> [WHAT YOU ARE ASKED TO DO]: Exactly the lines from the one with "Instruction: Switch to" through the last line of the listing must be given again.

+++

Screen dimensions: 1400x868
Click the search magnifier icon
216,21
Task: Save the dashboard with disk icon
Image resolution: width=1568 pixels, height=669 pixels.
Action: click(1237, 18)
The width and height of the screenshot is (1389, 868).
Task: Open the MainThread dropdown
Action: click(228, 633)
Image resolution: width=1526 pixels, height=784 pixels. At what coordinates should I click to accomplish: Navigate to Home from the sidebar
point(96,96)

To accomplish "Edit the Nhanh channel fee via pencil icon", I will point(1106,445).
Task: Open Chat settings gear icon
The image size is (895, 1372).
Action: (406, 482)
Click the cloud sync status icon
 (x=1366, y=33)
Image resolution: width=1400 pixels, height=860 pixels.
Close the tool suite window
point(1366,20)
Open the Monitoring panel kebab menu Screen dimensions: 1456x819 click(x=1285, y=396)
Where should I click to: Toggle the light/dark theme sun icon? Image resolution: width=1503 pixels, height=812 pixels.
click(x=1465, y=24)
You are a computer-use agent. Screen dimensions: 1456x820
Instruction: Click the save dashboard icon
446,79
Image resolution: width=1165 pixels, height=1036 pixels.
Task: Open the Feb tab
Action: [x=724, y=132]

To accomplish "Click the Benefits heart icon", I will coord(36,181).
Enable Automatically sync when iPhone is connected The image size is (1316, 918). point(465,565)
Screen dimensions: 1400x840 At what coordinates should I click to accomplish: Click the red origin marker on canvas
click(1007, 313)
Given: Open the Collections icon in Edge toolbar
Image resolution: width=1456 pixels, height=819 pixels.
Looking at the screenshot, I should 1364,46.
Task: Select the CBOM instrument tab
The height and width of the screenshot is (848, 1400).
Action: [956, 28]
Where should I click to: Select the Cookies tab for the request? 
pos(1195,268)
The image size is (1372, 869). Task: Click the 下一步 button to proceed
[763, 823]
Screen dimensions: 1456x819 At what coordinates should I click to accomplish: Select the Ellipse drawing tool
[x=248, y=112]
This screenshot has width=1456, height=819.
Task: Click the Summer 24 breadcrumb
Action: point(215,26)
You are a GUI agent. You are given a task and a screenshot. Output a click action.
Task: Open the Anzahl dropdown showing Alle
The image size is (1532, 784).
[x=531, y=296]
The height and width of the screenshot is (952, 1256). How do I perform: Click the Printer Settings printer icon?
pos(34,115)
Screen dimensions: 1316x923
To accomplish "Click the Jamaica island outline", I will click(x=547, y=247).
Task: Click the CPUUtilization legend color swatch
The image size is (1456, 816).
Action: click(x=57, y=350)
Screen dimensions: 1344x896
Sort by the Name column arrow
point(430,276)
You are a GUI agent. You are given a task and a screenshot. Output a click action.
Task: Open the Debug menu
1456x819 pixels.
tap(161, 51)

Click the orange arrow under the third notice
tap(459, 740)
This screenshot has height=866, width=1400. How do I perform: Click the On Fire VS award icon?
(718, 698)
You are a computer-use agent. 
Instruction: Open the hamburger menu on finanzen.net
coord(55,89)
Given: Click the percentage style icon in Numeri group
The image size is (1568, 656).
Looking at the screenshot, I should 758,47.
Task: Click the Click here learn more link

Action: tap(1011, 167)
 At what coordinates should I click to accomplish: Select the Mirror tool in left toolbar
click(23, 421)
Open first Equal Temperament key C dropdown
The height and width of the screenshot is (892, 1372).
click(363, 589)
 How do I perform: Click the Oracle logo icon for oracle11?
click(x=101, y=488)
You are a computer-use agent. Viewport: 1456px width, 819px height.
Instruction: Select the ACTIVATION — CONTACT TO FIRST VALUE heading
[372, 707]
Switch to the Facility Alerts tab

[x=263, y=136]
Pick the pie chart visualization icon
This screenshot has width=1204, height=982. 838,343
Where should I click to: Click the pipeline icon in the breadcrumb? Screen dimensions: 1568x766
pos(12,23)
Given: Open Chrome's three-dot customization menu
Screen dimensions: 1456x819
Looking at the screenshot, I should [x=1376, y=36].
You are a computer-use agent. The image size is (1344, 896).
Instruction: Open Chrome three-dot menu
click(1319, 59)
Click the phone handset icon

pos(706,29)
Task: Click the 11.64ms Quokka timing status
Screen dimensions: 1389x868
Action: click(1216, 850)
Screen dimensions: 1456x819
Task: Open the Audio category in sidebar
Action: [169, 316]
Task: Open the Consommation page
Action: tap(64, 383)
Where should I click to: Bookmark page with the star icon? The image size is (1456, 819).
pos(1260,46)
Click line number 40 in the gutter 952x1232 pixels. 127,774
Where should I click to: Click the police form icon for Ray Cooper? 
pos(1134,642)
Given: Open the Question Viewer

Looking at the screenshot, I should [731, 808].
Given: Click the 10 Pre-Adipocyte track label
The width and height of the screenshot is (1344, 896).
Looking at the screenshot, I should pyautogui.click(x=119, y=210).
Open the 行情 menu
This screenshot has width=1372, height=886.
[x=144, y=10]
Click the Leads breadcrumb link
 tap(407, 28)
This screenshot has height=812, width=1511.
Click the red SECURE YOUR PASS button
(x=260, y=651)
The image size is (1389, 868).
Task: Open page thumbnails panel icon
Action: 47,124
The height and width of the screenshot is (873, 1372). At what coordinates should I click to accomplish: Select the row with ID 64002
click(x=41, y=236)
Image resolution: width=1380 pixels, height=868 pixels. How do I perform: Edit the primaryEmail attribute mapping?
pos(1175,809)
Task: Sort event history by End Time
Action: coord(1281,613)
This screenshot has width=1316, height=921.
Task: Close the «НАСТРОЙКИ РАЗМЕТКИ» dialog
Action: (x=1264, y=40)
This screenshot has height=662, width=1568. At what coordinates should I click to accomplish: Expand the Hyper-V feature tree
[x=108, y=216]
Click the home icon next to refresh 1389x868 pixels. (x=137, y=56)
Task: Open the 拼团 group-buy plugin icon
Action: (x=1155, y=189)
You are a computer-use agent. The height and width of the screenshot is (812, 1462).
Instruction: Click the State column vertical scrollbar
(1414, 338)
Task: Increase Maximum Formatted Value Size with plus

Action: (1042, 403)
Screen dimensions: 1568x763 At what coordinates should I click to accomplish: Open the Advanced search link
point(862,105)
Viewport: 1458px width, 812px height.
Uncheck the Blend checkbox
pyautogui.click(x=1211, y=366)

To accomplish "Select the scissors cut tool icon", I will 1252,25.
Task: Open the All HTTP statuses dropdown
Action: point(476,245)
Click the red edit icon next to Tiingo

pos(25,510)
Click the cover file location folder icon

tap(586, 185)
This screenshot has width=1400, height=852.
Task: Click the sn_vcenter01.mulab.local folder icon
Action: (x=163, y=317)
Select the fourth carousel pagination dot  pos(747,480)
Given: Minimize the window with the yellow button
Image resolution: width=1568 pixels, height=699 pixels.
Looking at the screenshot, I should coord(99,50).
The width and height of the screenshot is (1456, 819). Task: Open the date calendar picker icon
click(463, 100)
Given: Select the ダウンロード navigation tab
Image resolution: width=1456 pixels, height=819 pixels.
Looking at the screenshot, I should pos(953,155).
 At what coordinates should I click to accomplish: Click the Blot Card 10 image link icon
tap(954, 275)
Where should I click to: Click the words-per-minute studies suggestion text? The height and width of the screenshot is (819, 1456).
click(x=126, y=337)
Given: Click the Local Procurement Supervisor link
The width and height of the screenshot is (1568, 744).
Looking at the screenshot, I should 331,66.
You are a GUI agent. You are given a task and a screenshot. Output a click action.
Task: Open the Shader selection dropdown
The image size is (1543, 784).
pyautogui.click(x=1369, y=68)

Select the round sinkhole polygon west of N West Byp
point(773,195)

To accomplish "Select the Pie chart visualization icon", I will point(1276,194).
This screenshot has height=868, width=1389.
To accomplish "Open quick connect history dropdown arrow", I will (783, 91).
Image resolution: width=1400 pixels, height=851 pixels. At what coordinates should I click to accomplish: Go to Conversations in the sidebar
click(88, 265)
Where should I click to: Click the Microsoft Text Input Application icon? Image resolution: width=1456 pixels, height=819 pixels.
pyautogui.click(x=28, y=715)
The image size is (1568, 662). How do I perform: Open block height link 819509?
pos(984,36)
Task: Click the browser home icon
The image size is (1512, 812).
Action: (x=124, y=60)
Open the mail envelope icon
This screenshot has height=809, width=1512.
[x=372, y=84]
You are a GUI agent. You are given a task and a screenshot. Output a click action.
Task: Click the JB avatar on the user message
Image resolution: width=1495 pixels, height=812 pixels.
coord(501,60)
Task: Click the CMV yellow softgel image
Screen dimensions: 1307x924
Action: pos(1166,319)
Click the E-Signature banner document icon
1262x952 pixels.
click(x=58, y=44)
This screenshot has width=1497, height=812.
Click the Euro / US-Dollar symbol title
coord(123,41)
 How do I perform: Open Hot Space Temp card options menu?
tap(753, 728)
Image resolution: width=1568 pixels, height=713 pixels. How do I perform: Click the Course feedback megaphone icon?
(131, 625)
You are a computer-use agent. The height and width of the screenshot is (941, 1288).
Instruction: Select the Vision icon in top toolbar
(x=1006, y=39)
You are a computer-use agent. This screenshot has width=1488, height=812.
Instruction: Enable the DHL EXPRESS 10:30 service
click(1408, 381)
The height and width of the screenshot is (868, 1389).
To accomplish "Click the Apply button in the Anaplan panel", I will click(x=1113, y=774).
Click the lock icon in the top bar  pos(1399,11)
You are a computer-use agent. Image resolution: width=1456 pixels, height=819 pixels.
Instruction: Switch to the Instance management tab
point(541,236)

+++

> [RESPONSE]:
Instruction: Switch to the Instance management tab
point(541,236)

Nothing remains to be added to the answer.